With less than 500 days to go to the retail distribution review, we are now getting to the nitty gritty of what the future for financial advice may look like.
Will the introduction of the RDR be delayed as recommended by the Treasury select committee? I think not, as we have all had long enough to prepare and still have the whole of 2012 to sit exams, raise standards and introduce advisercharging to clients.
Research shows consumers like the idea of the RDR. The Chartered Insurance Institute reports that in the population at large, there could be a 66 per cent increase in the number of people receiving financial advice, which could lead to 11 million more adults considering financial advice who are not doing so already as a result of an RDR information campaign.

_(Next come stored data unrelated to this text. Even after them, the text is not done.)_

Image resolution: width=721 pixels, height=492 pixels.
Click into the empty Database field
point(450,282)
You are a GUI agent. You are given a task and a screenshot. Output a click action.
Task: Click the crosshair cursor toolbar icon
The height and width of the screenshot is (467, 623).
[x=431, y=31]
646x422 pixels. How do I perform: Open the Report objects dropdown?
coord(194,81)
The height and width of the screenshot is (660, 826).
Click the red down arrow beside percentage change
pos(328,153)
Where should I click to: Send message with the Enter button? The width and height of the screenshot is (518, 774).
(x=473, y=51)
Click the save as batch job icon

I find this a little hard to believe, however. Recent activity means consumers are going to be more confused than ever about their financial advice options. The Money Advice Service does not provide any advice, restricted advice sounds like a negative offering and it is unfair that it is not necessary to specifically inform a client receiving restricted advice that independent advice is also available.
As for restricted advisers being allowed to use their own wording to orally explain the nature of restricted advice, rather than being required to use a compulsory script, how can this increase customer capability and rebuild consumer trust?
The FSA is probably surprised at the big banks’ recent distribution decisions, given it may have thought of the RDR as a golden opportunity for the banks to sell simplified products through restricted financial advisers and dominate the distribution of financial services.
But, as I predicted in previous commentaries, Barclays has pulled out of providing financial advice at its branches, the Co-operative has axed 670 door-to-door sales staff and HSBC is cutting 460 financial planning managers across the UK.
This withdrawal by the big banks is good news for all financial advisers still in business. It appears IFA numbers may remain level, with Aviva’s research showing the number of IFAs intending to leave the industry before the RDR has fallen from 36 per cent in January 2009 to 7 per cent in June 2011.
The sooner we have a trade body for all financial advisers the better, as the FSA is set to morph into the Financial Conduct Authority and we are faced with increased European regulation. The difficult decision by Aifa to accept restricted advisers is an inevitable commercial decision in these austere times.
Now the decision is made, it is a shame that St James’s Place, which has assets under management of £29.1bn and a clever marketing strategy, has come out so quickly to say it has no plans to join Aifa.
We need a united lobbying effort funded by and for the benefit of all financial advisers to try to make the provision of financial advice attractive to consumers, ensure it is a sensible career choice and lobby the regulations to ensure the provision of financial advice is not rendered non-profitable.